**Instructions to follow:**
Copy the listing below word for word, starting at the line that contains "Given: Toggle the browser side panel" and ending at the line that contains "Action: coord(705,320)", both included. Leave the pictures out of your answer.

━━━━

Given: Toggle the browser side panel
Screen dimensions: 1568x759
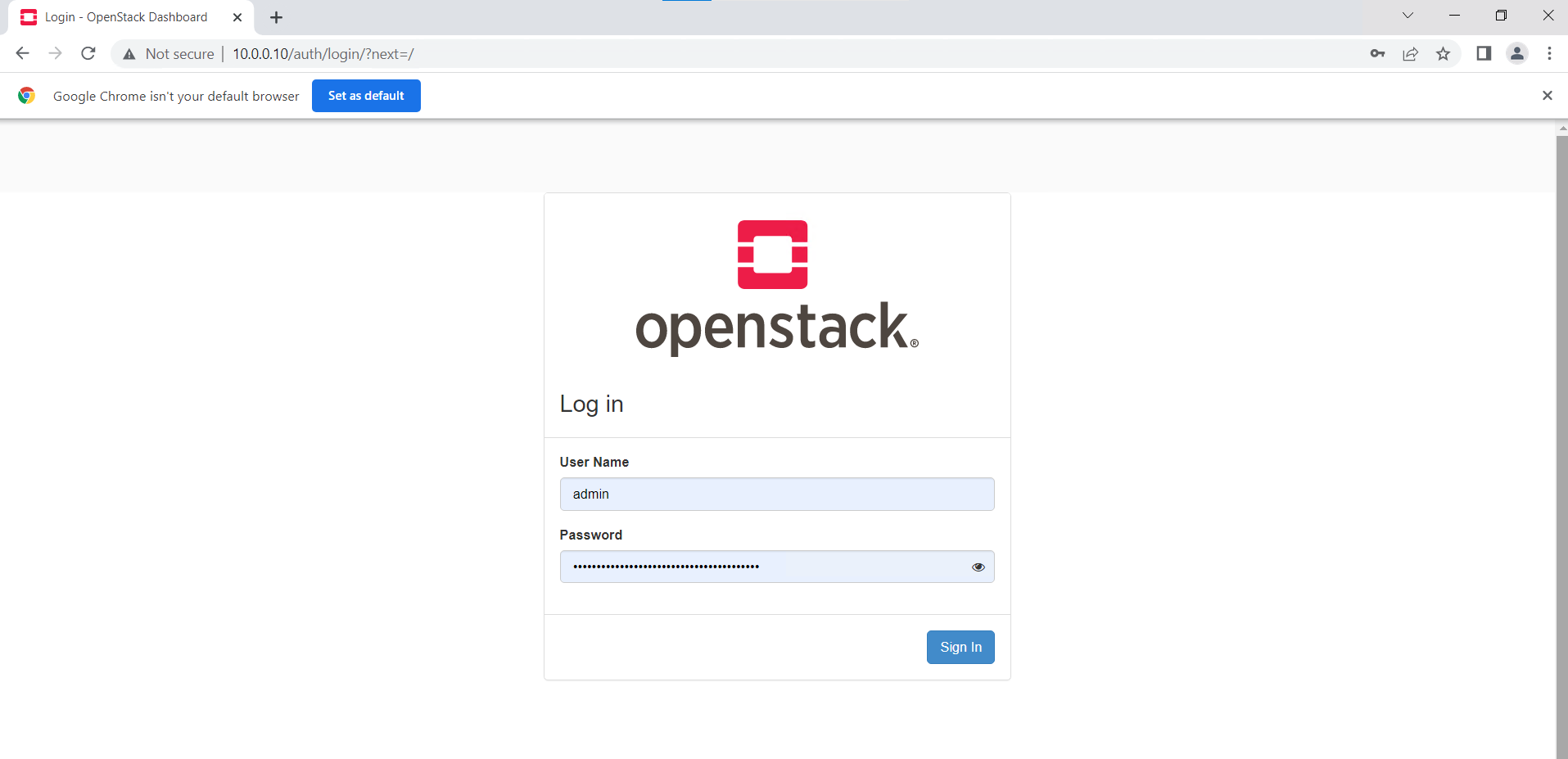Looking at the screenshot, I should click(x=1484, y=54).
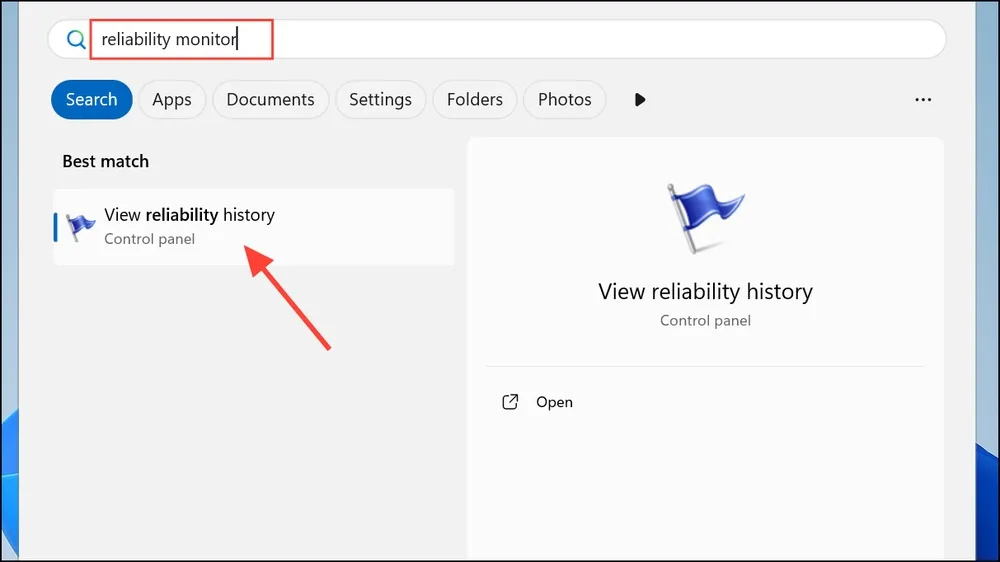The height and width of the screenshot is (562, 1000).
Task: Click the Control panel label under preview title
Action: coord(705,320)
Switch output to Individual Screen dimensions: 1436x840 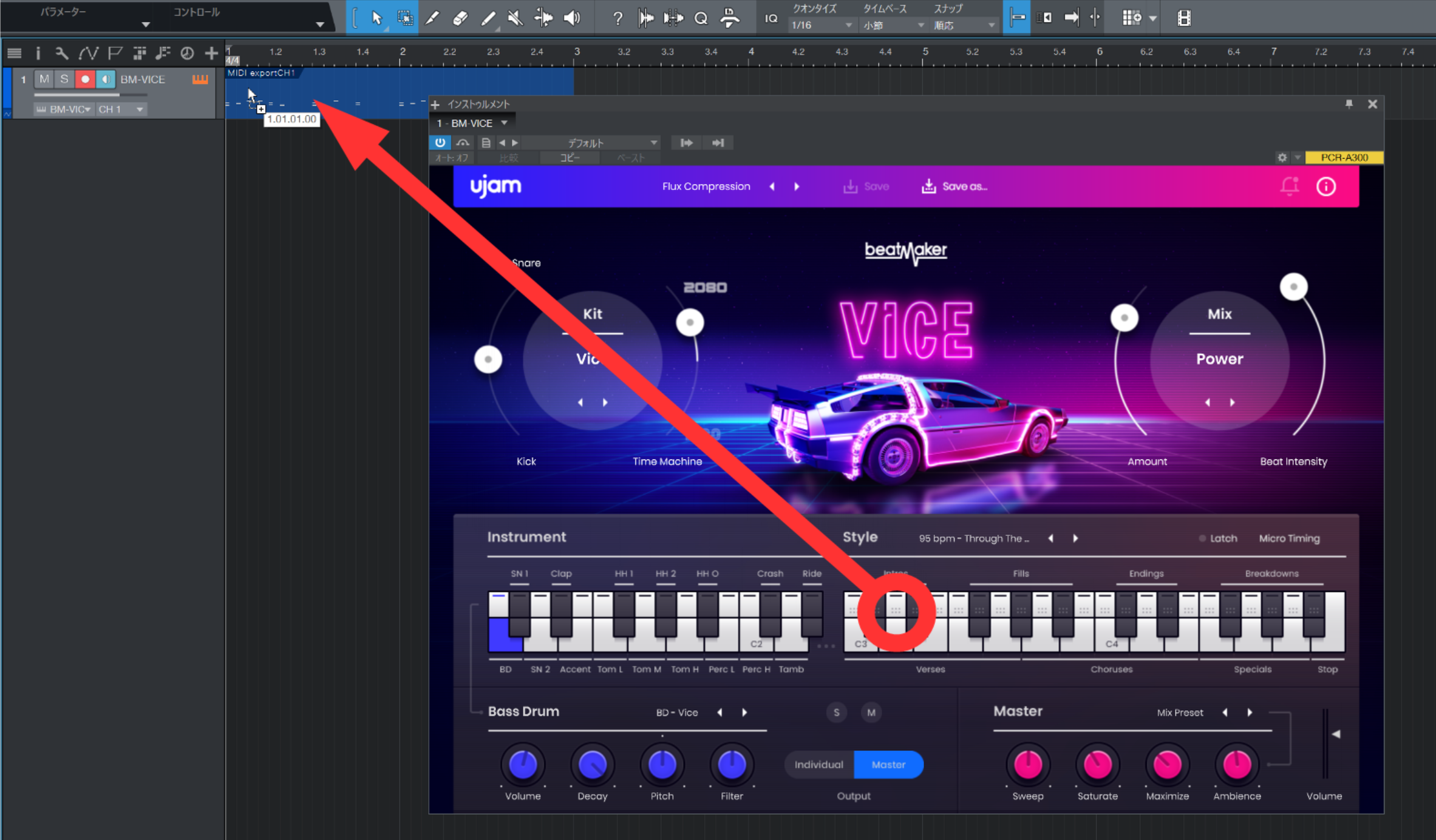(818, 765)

━━━━

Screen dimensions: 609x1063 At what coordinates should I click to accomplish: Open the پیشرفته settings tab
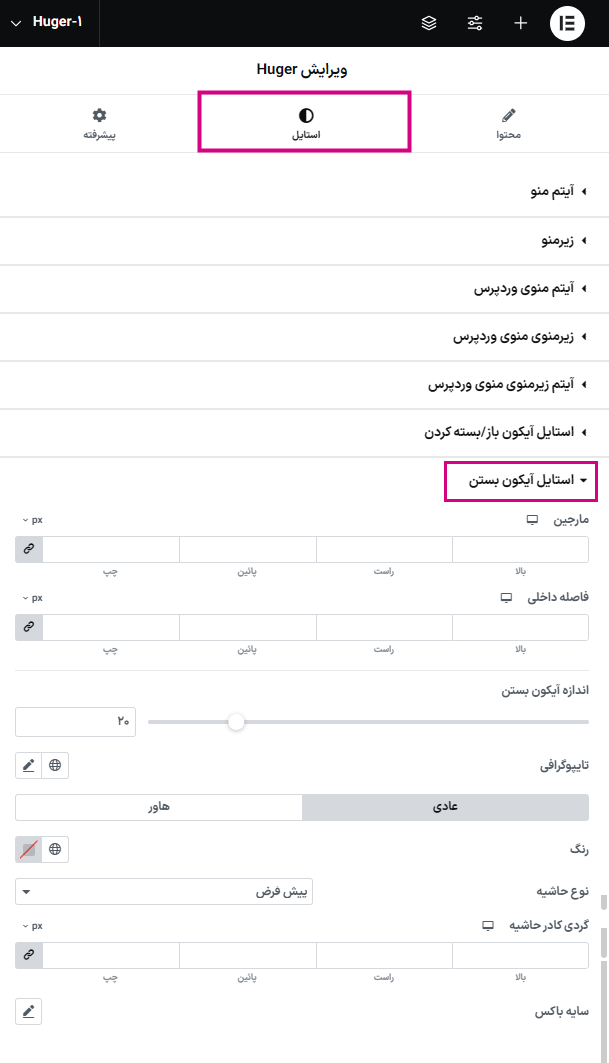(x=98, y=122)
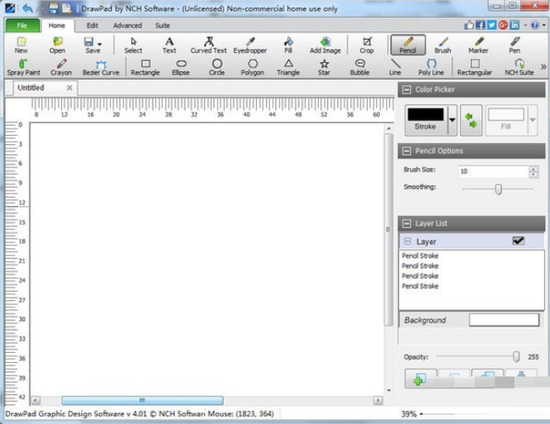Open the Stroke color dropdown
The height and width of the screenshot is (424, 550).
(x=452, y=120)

━━━━

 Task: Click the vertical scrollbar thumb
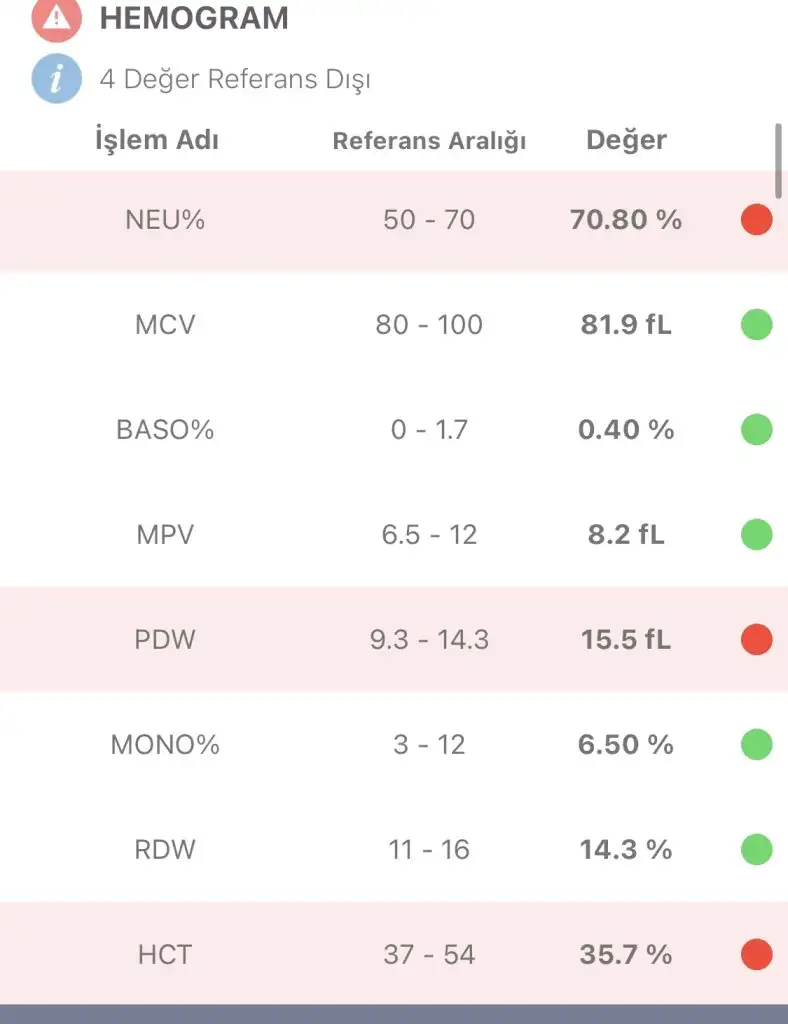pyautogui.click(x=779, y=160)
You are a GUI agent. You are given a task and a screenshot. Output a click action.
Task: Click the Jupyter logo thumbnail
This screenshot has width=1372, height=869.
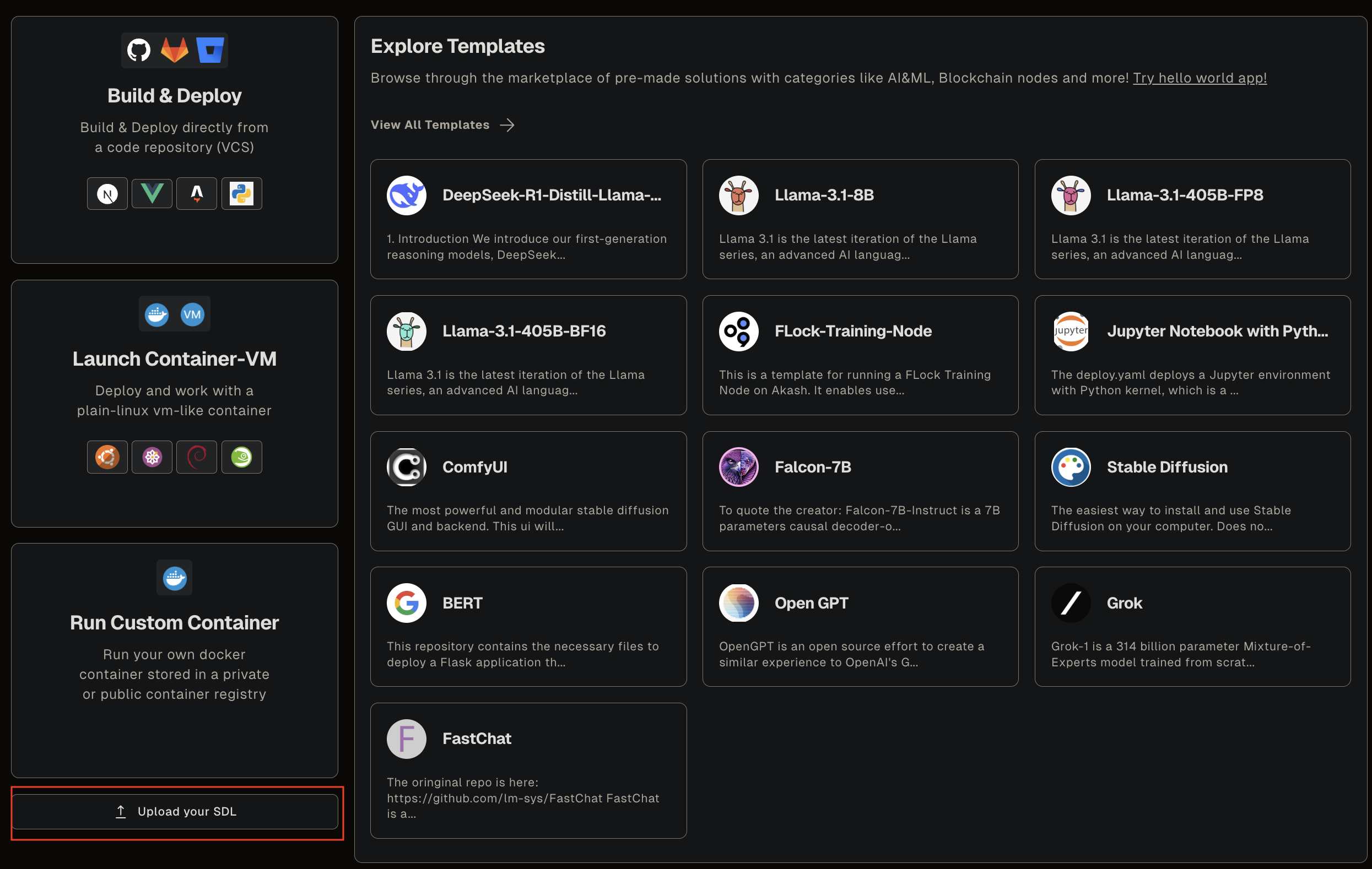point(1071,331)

━━━━

**Result below:**
Given: Toggle the browser side panel
Screen dimensions: 1568x759
Looking at the screenshot, I should click(x=1484, y=54).
The height and width of the screenshot is (562, 1000).
Task: Click the Control panel label under preview title
Action: coord(705,320)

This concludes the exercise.